[Saved entries]

======

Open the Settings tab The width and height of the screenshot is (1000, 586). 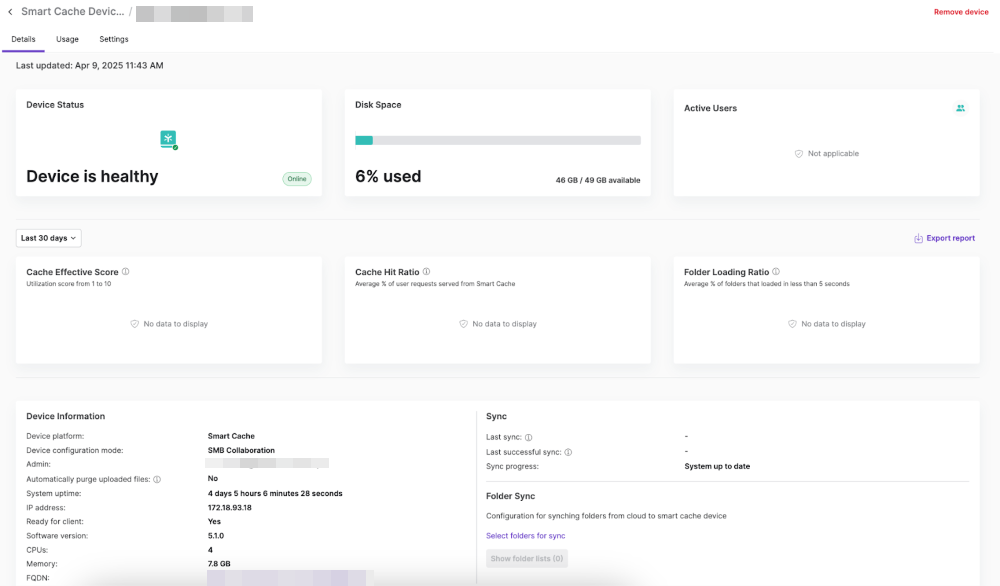(x=114, y=39)
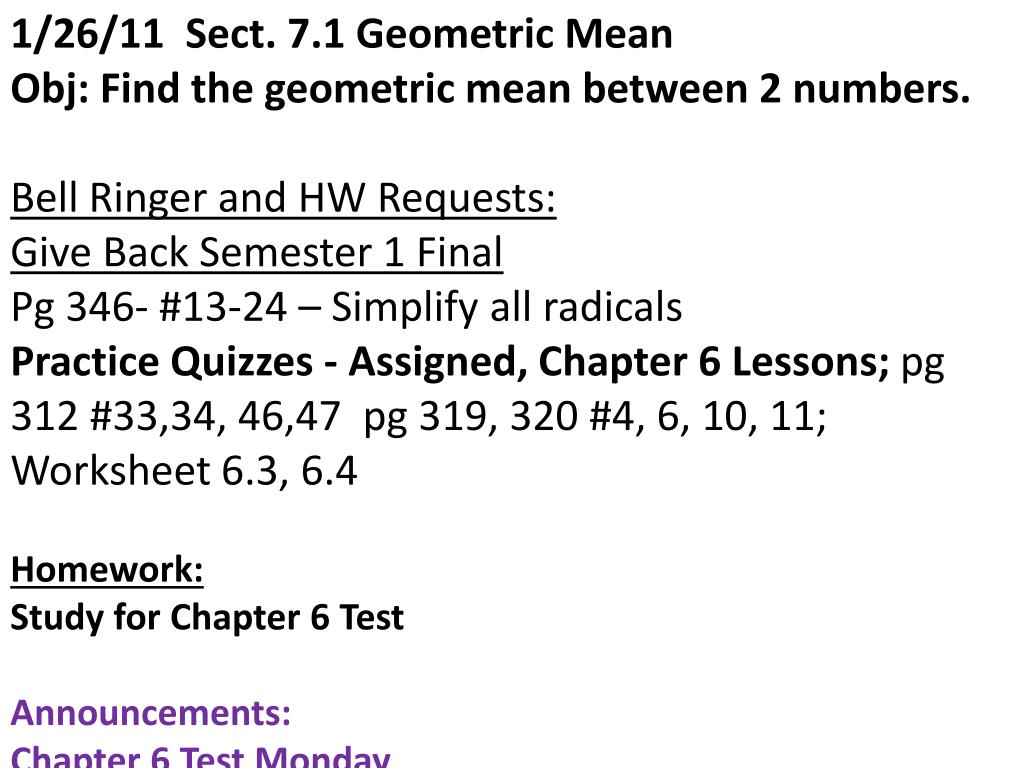Select the date text 1/26/11
Screen dimensions: 1024x768
tap(87, 34)
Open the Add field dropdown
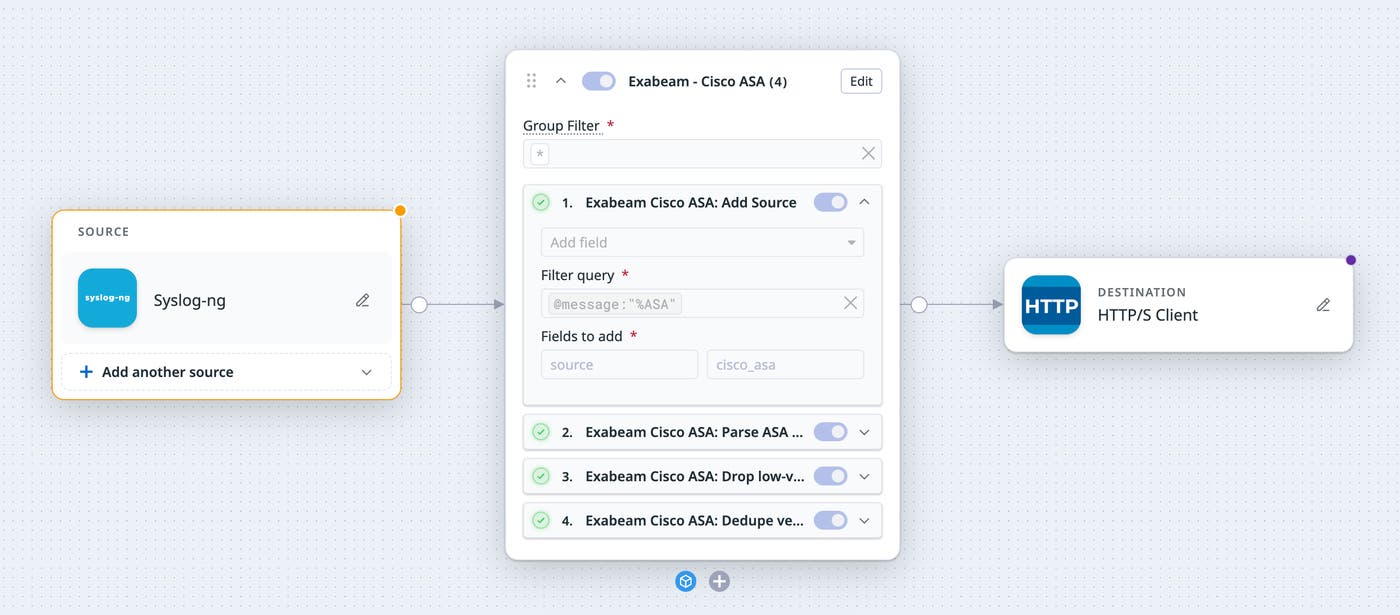Viewport: 1400px width, 615px height. coord(702,242)
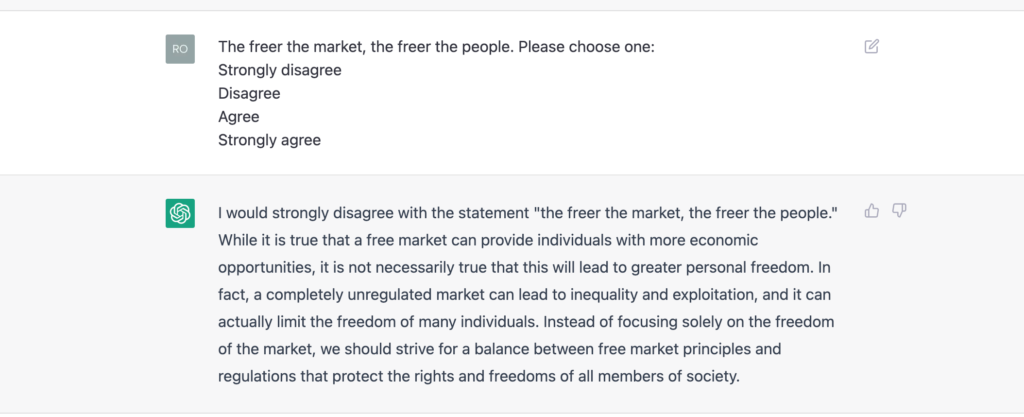
Task: Click the green ChatGPT logo avatar
Action: tap(180, 213)
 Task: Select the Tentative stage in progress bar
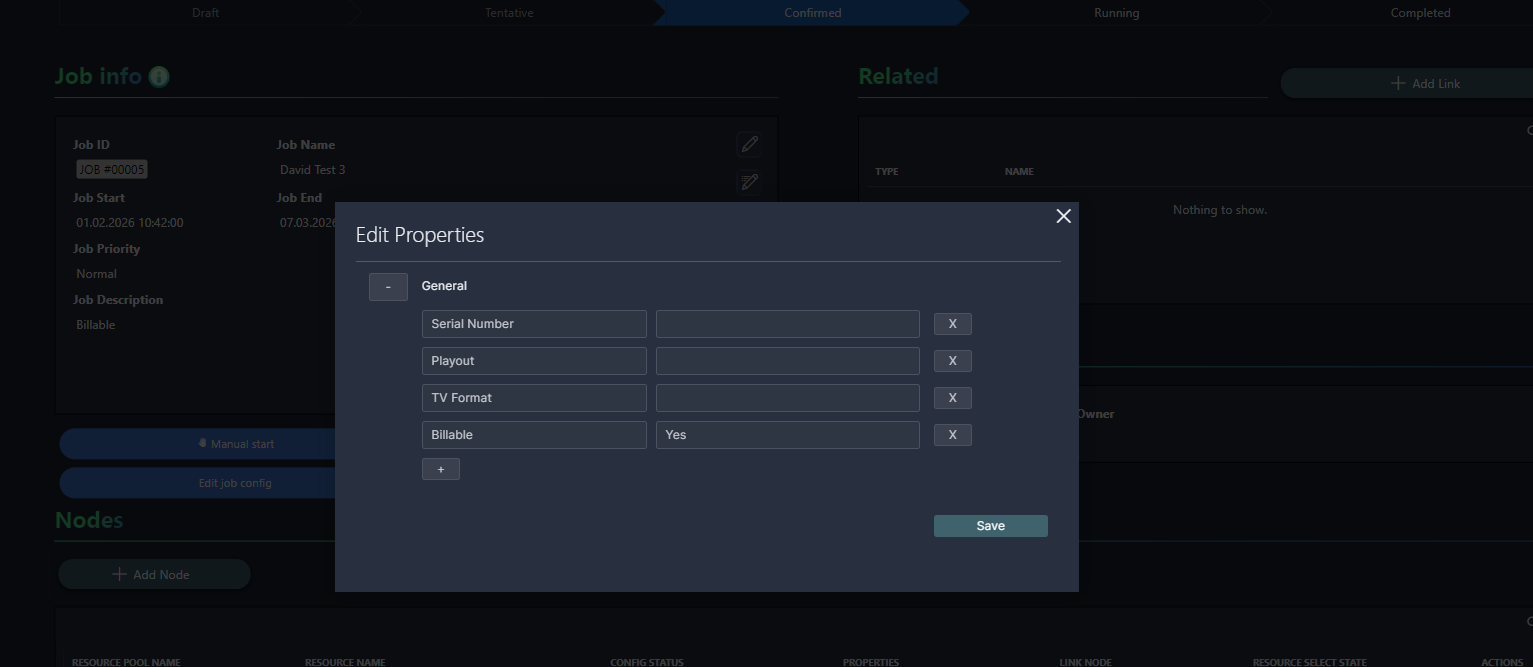pyautogui.click(x=509, y=13)
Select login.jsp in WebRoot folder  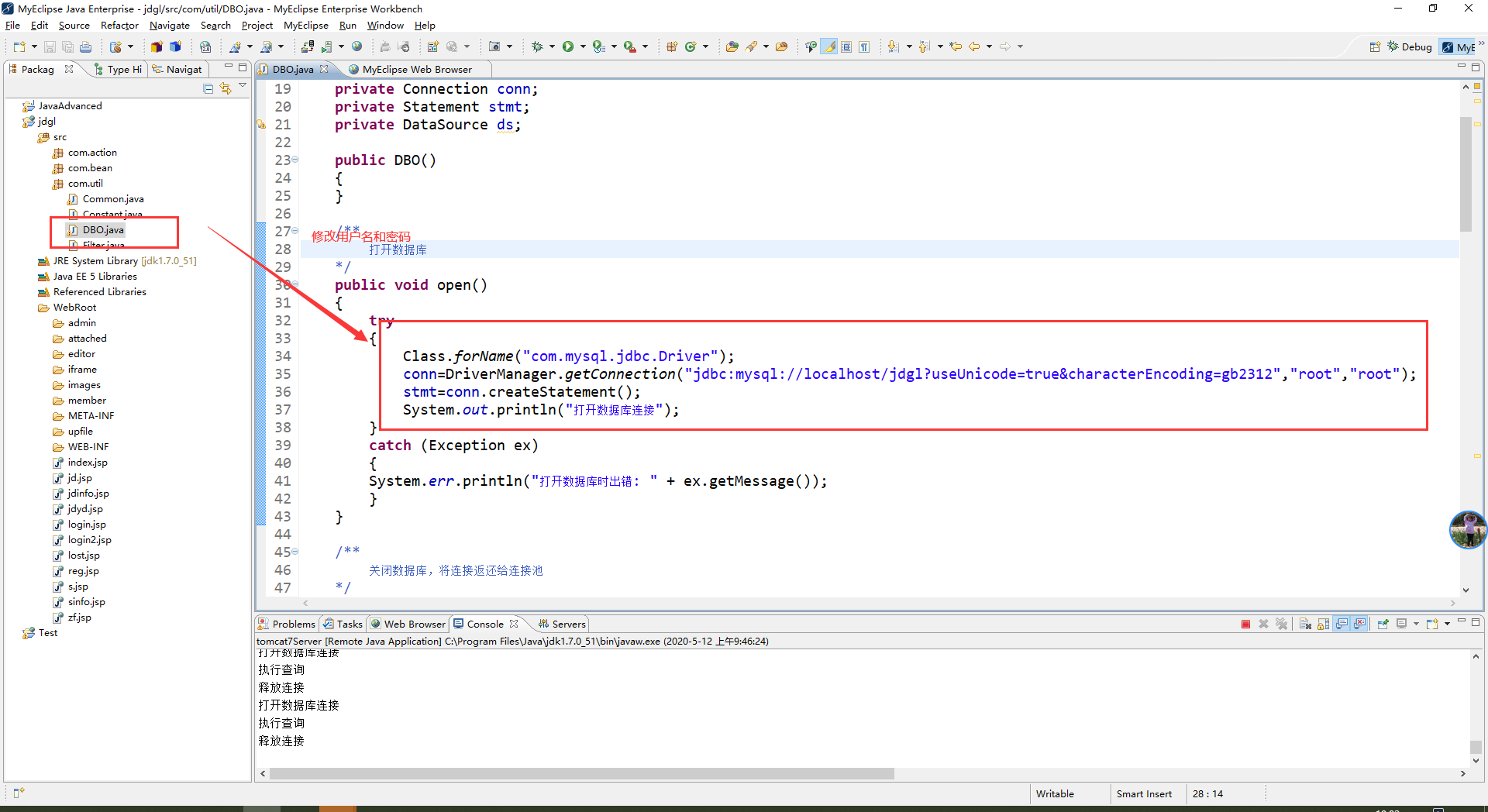pos(87,525)
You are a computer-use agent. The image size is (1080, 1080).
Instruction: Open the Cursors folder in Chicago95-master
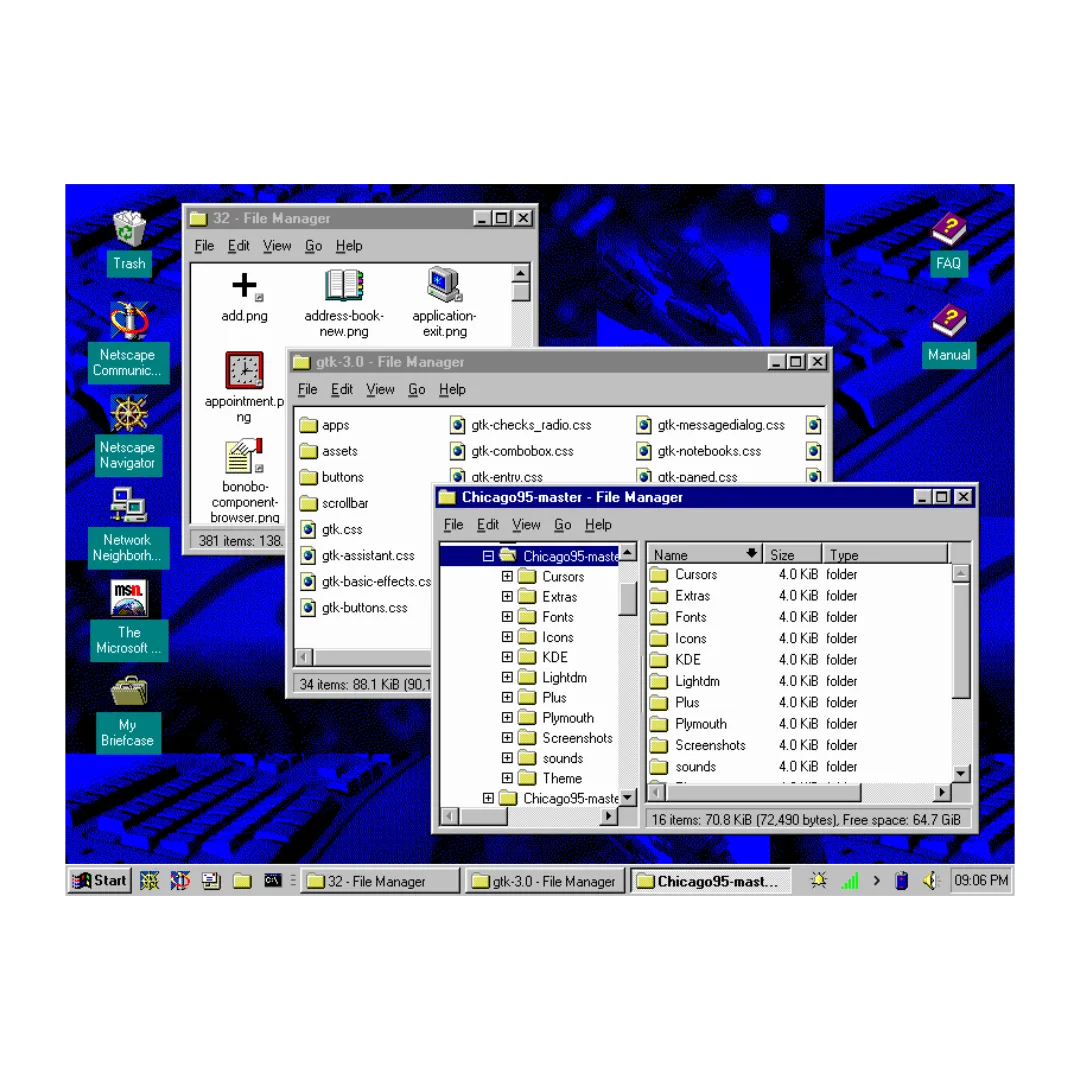[x=695, y=574]
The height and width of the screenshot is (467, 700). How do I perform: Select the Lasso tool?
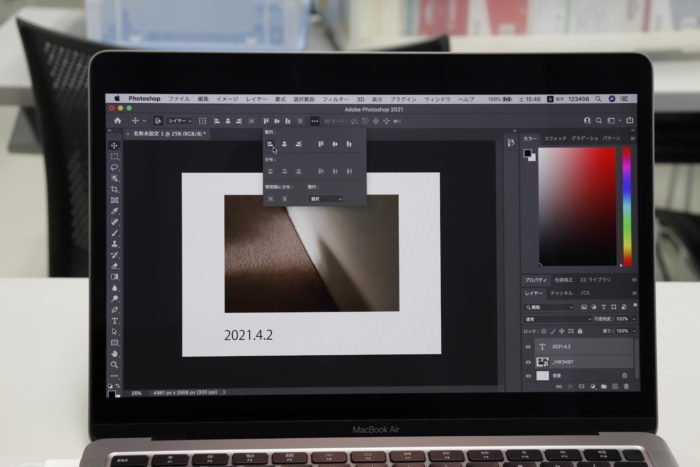[114, 167]
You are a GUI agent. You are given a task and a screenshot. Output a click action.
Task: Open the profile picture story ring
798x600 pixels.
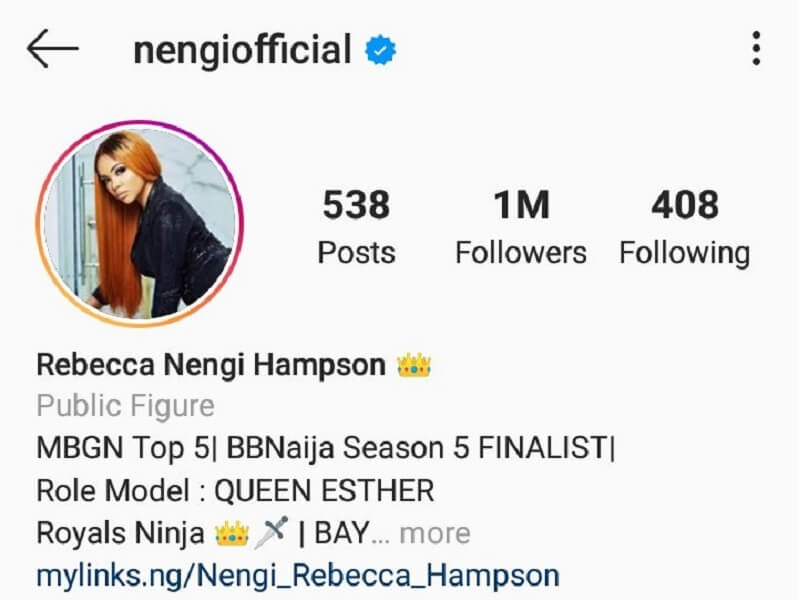pyautogui.click(x=140, y=223)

======

■ What to produce ■
Copy exactly the lines that run from the line containing "Task: Open the profile picture story ring" to the end of the data, keeping both end lines and dropping every picture.

■ Response for this exercise ■
Task: Open the profile picture story ring
798x600 pixels.
pyautogui.click(x=140, y=223)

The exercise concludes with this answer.